Today is the Winter Solstice, the shortest day of the year, at least for those of us in the Northern Hemisphere (you folks down South have to wait until June 21 🙂 ). The longest night. The darkest day.
I understand that the birth of Jesus is supposed to have happened sometime in September, according to the scholars. I understand that the insertion of the Christ mass into the Winter Solstice was probably done by Catholic priests to transform pagan celebrations into a Christian holiday. I understand that many of the symbols of our Christmas season are remnants of these pagan rituals. Frankly, I don’t really care.

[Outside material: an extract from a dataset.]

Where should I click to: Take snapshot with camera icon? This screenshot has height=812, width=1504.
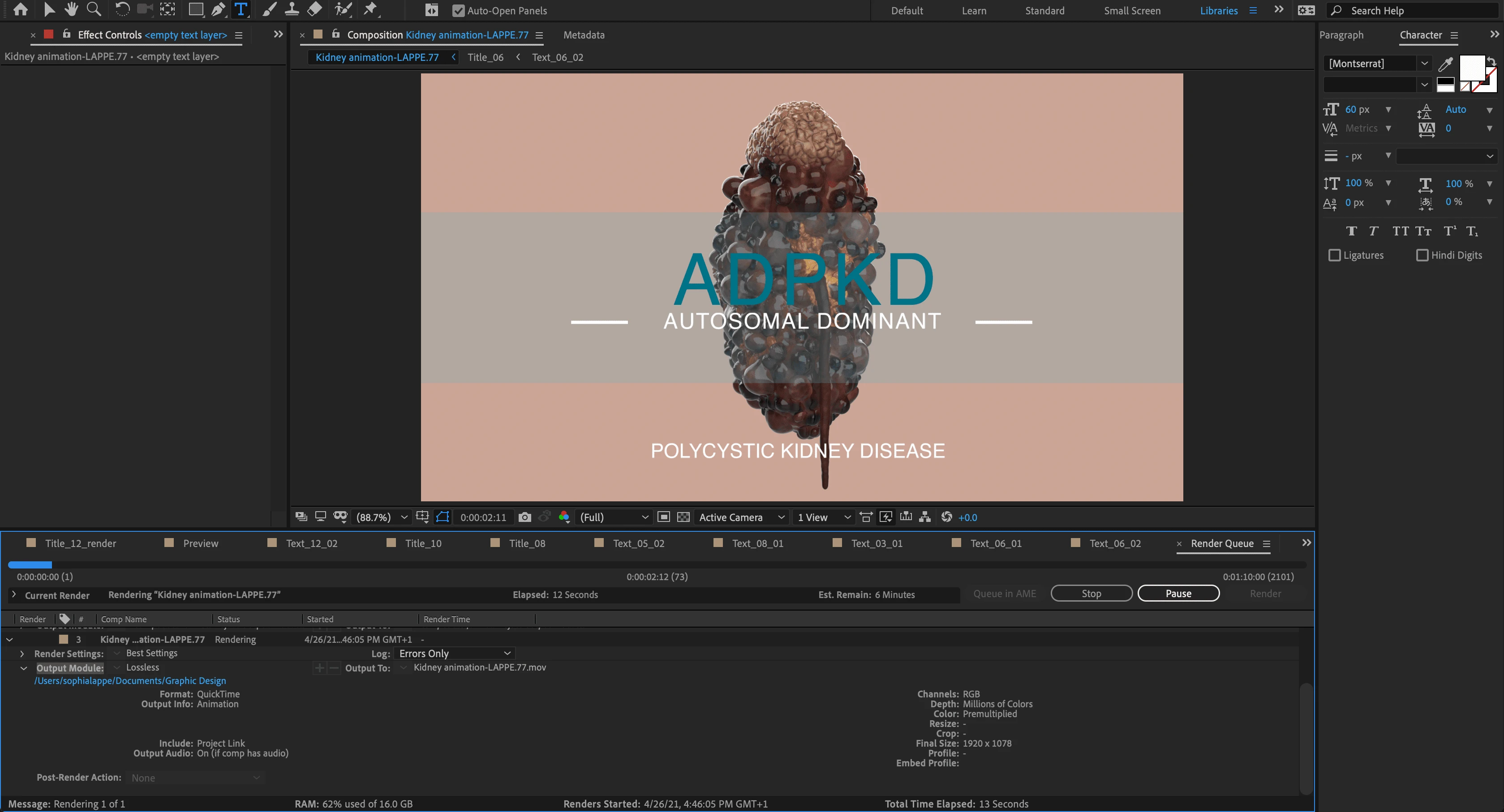coord(524,517)
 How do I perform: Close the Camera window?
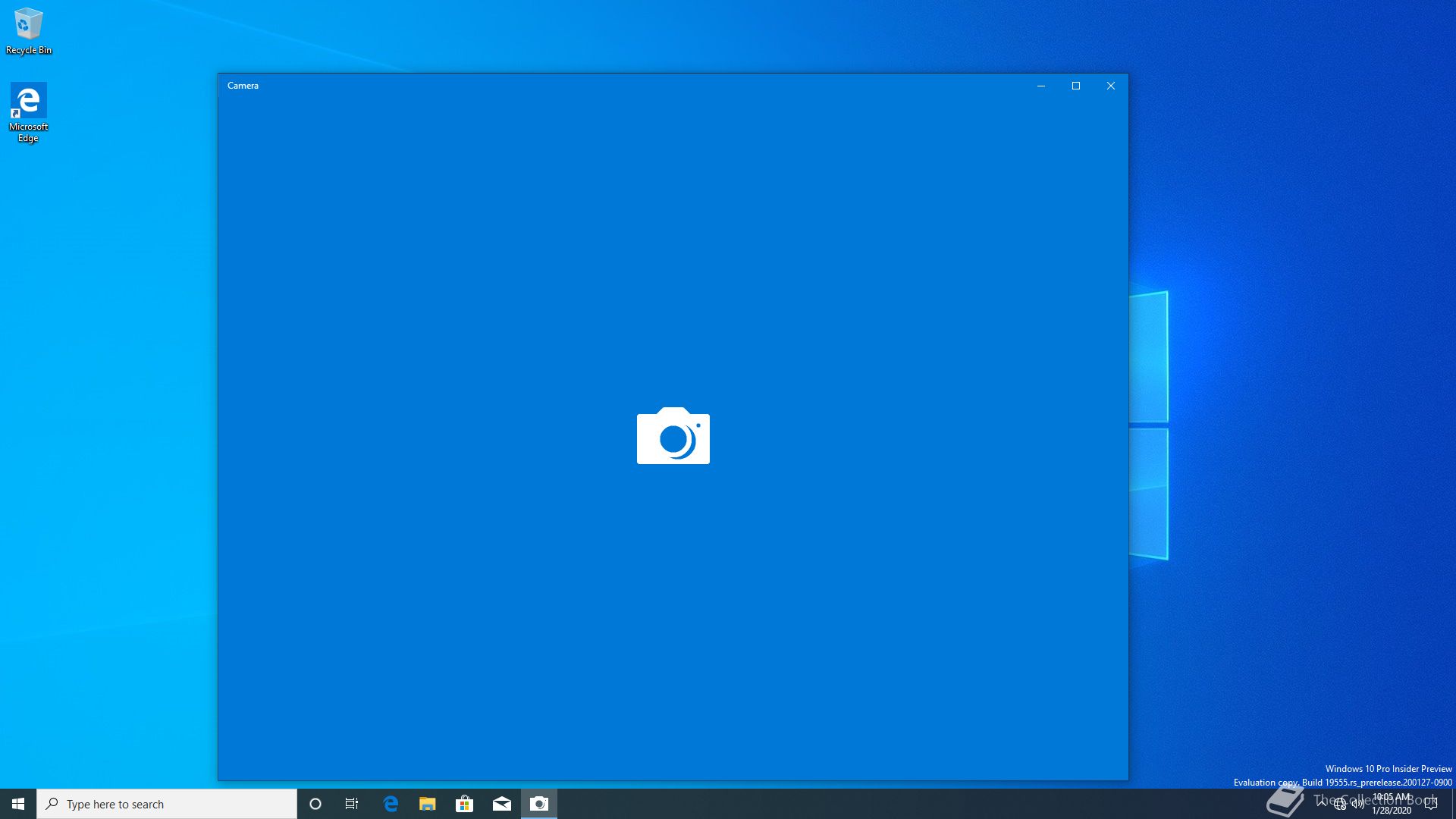point(1110,86)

I remember a dark night my wife and I suffered. We drove through dead Iowa cornfields with no moon and no stars. The only light we saw for a long time was that produced by our headlights as we drove away from a place that had caused us pain. We were depressed. But deep in our hearts there was a twinkle of light, a truth that would not be extinguished. In spite of the darkness and pain, we were loved with an everlasting love. There would be a new beginning, a new life. That promise sustained us on that trip.
In the midst of the darkest day, the longest night, a light shines to lift our spirits. Maybe it is appropriate that we celebrate the greatest gift during the time of long nights. Maybe all the lights and glitter and candles can remind us that there is One who shines into our darkest days with love and acceptance. And maybe we can remember that there will be a time with no night, when the Light of the World will fill our hearts with sunshine forever.